Wstałam rano mniej więcej między 9-10 no co jeszcze 5 dni i ta durna szkoła. Ale to jest Warszawa tu musi być fajnie. Wstaje rano a w kuchni śniadania brak. Czyżby aż tak źle. Taty już nie było a matka spała. No czyli jak zwykle w poniedziałek. Postanowiłam,że idę na spacer ubrałam się w moje ulubione rurki białe i żółtą bokserkę i buty na obcasie.No może tak lubię. Z racji że nie miałam ochoty chodzić sama zadzwoniłam do Hebe ale ona spała , Jully też a Kelly była zajęta. Zajęta hahaha chyba zakochana. Ale i tak je uwielbiam. Chodziłam parkiem sama i nagle dostrzegłam Kaja spacerował z wózkiem.

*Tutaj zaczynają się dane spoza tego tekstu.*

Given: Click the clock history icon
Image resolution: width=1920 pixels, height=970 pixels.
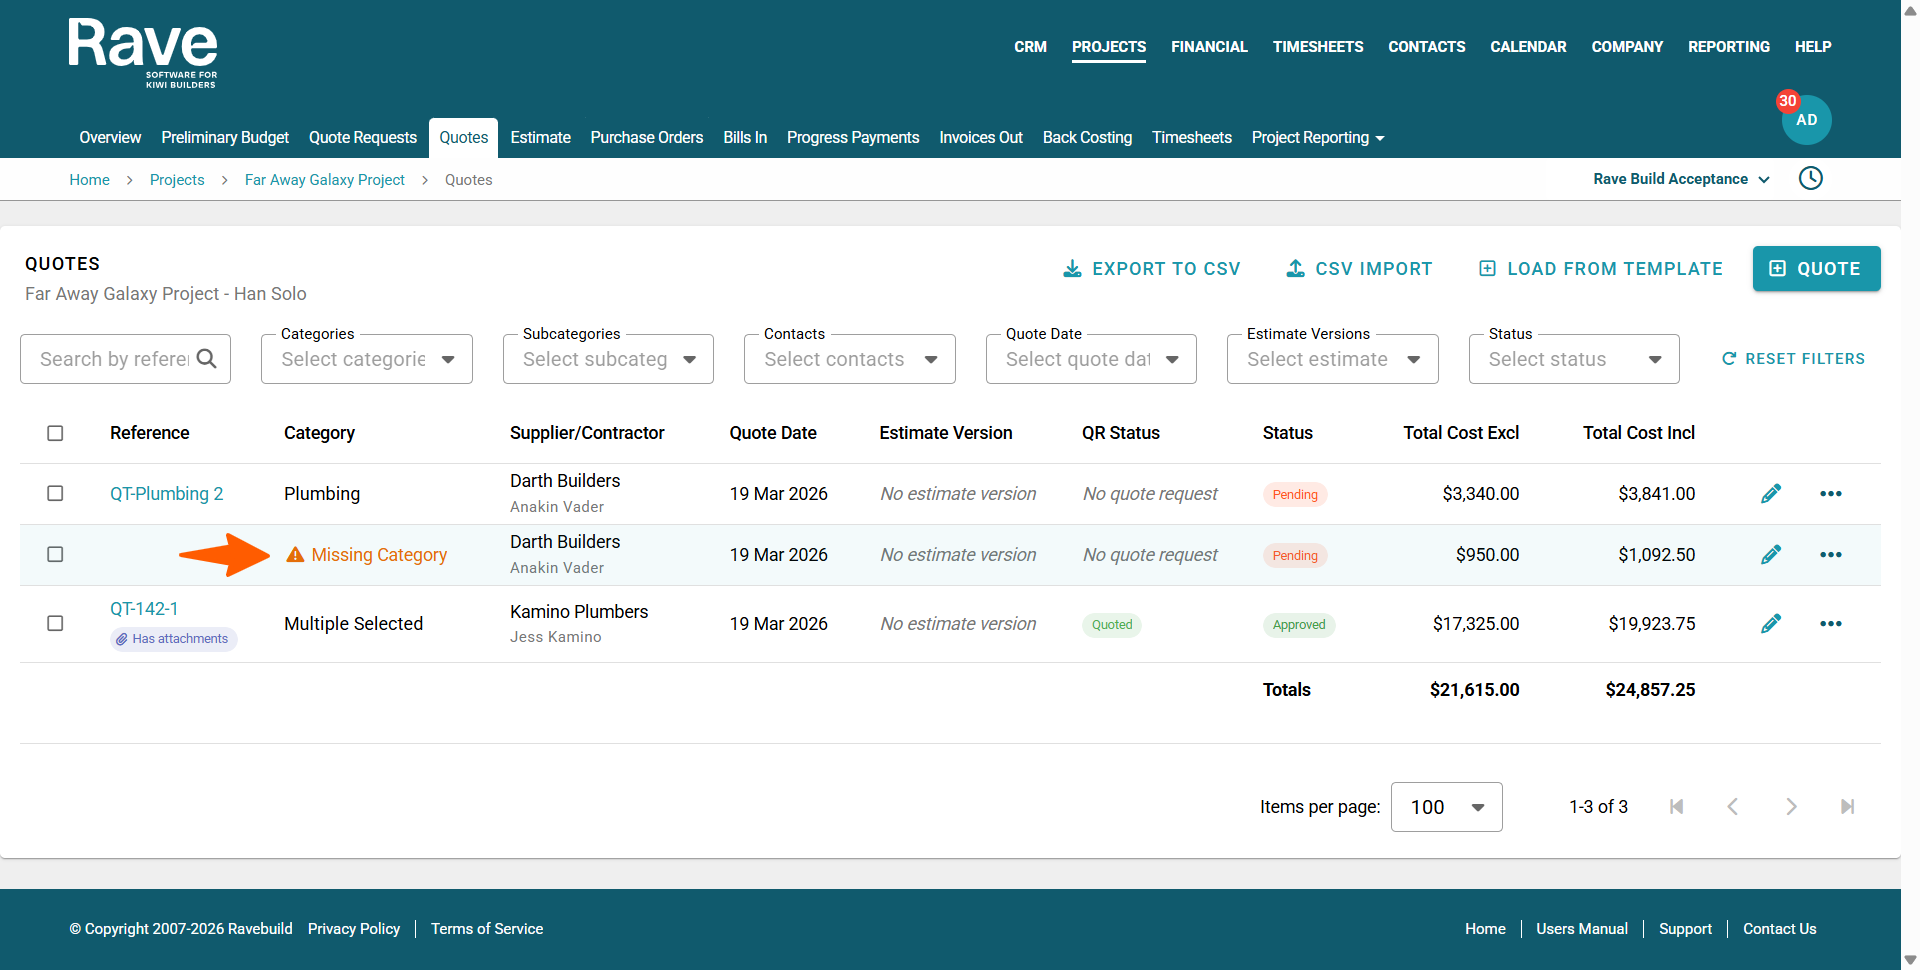Looking at the screenshot, I should point(1810,179).
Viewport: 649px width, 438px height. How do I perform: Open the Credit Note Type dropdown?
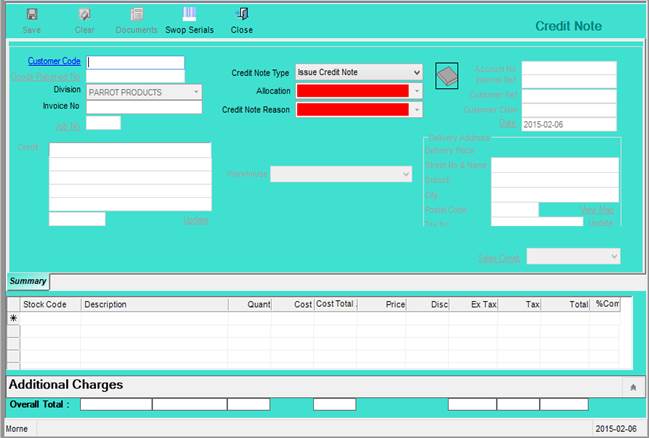pos(416,72)
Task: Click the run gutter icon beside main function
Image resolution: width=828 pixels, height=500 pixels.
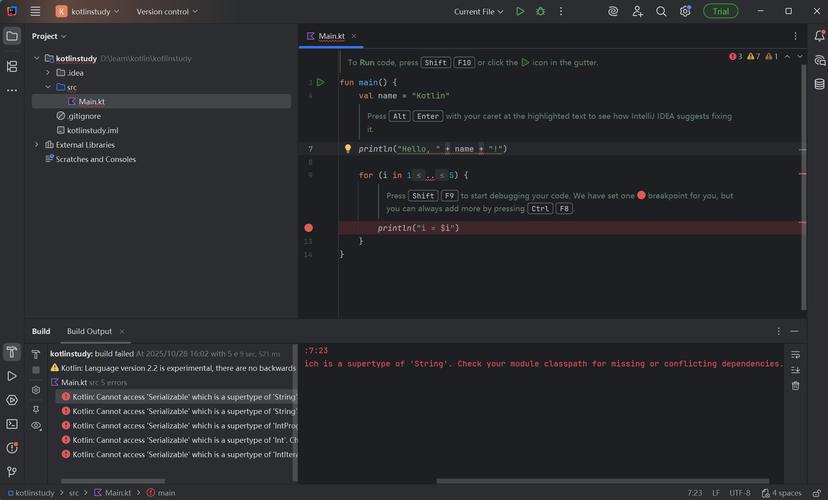Action: pos(320,82)
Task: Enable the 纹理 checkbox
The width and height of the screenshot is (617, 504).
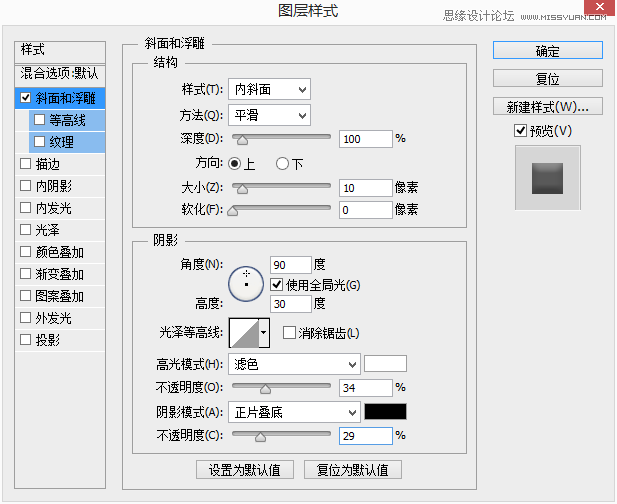Action: point(39,142)
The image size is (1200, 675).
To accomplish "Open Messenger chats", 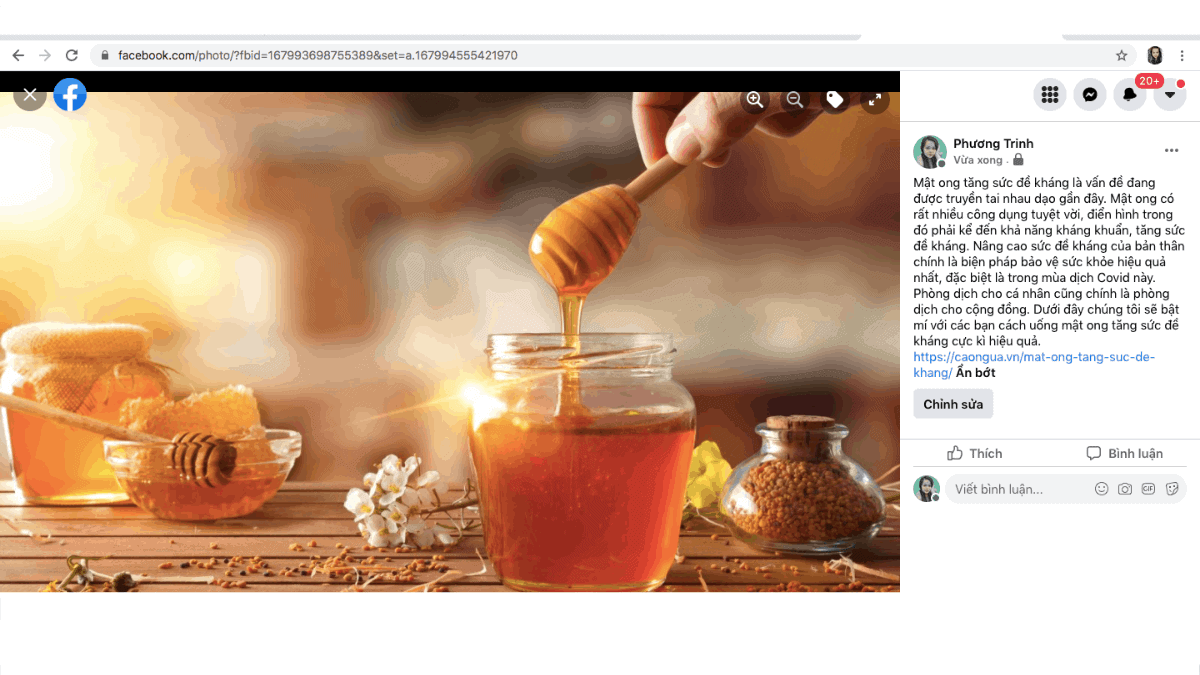I will point(1089,95).
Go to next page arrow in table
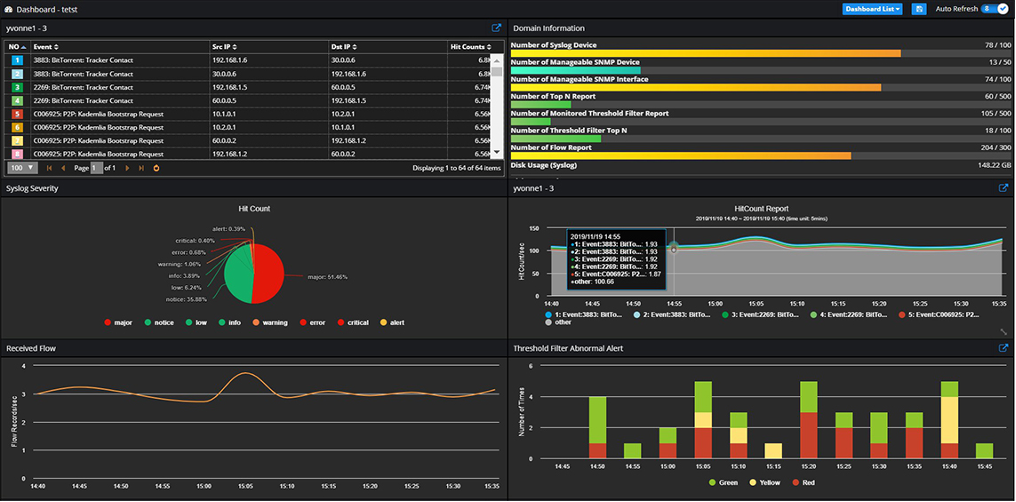 127,168
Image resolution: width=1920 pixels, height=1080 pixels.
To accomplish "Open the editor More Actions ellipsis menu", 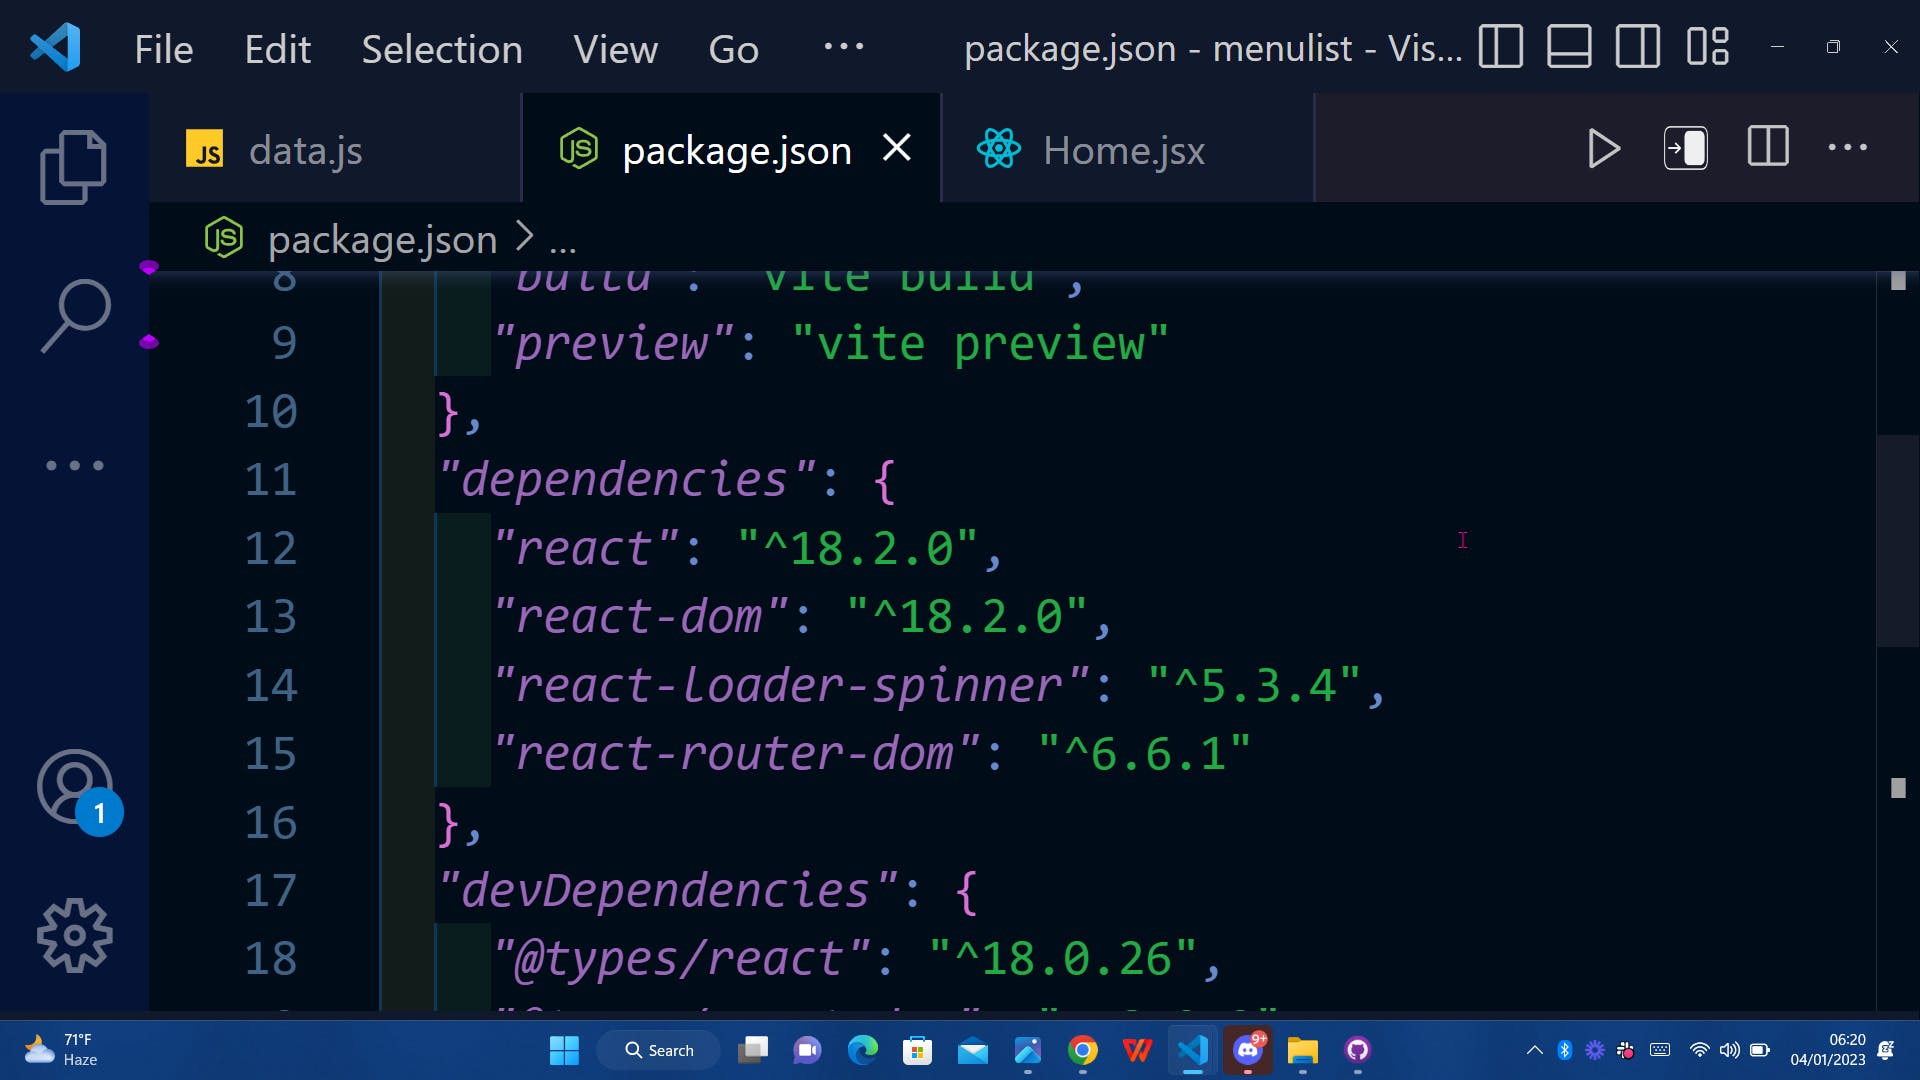I will (1847, 148).
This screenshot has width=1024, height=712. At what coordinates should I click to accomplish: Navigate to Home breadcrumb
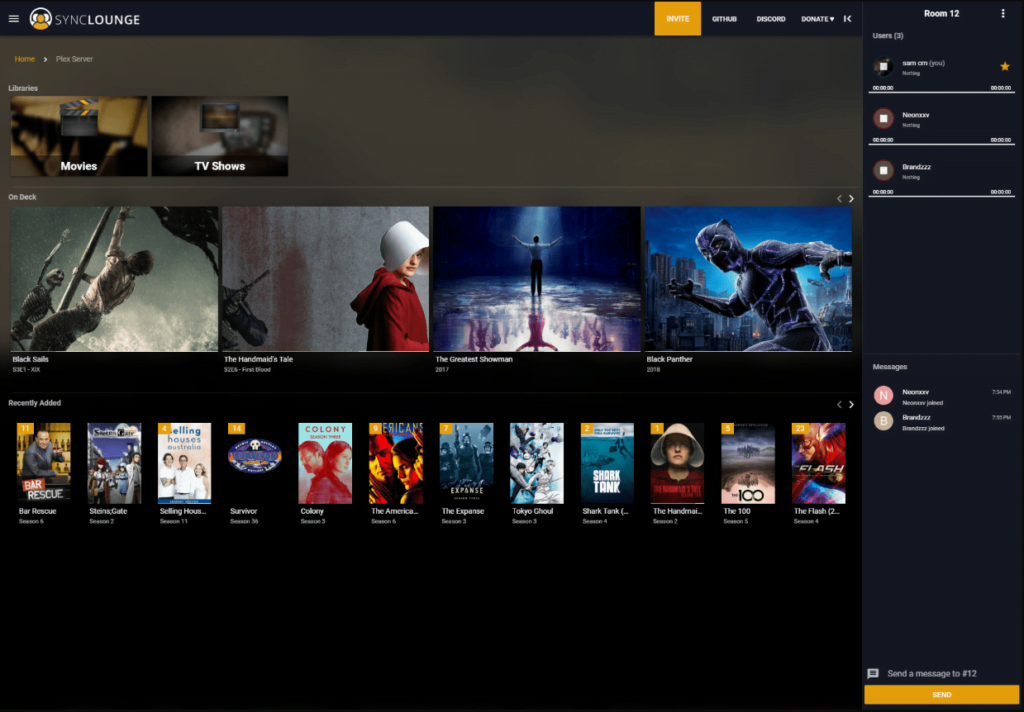[x=25, y=59]
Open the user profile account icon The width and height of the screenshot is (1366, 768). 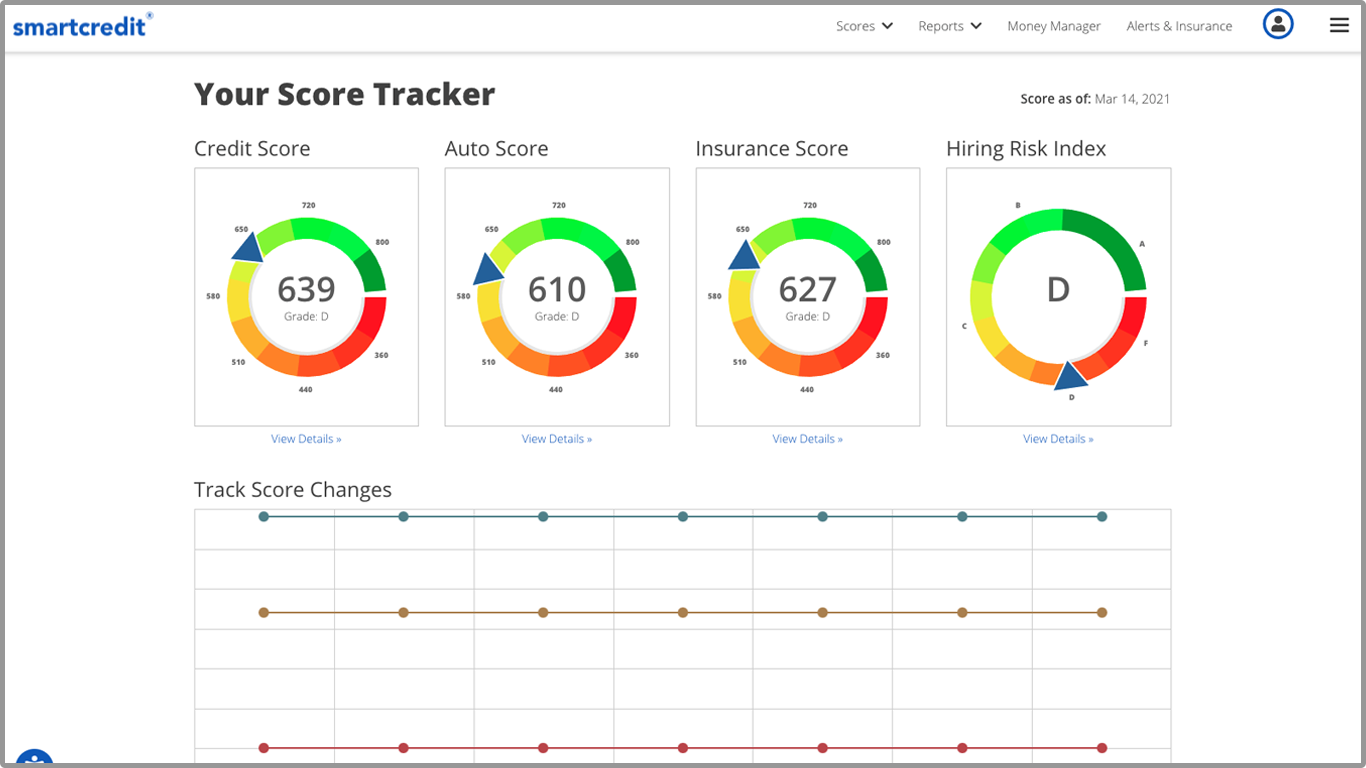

-Twoje-zagadałam z uśmiechem..
-Cześć tak w ogóle. I nie to moja siostra. Elizabet.
Słodka, mała kuleczka. Urocza mała . Po prostu się w niej zakochałam . Ma takie śliczne loczki złote i perłowe usteczka dziecko anioł. W końcu umówiłam się z Kajem na 18. Szybko poszłam do domu się szykować.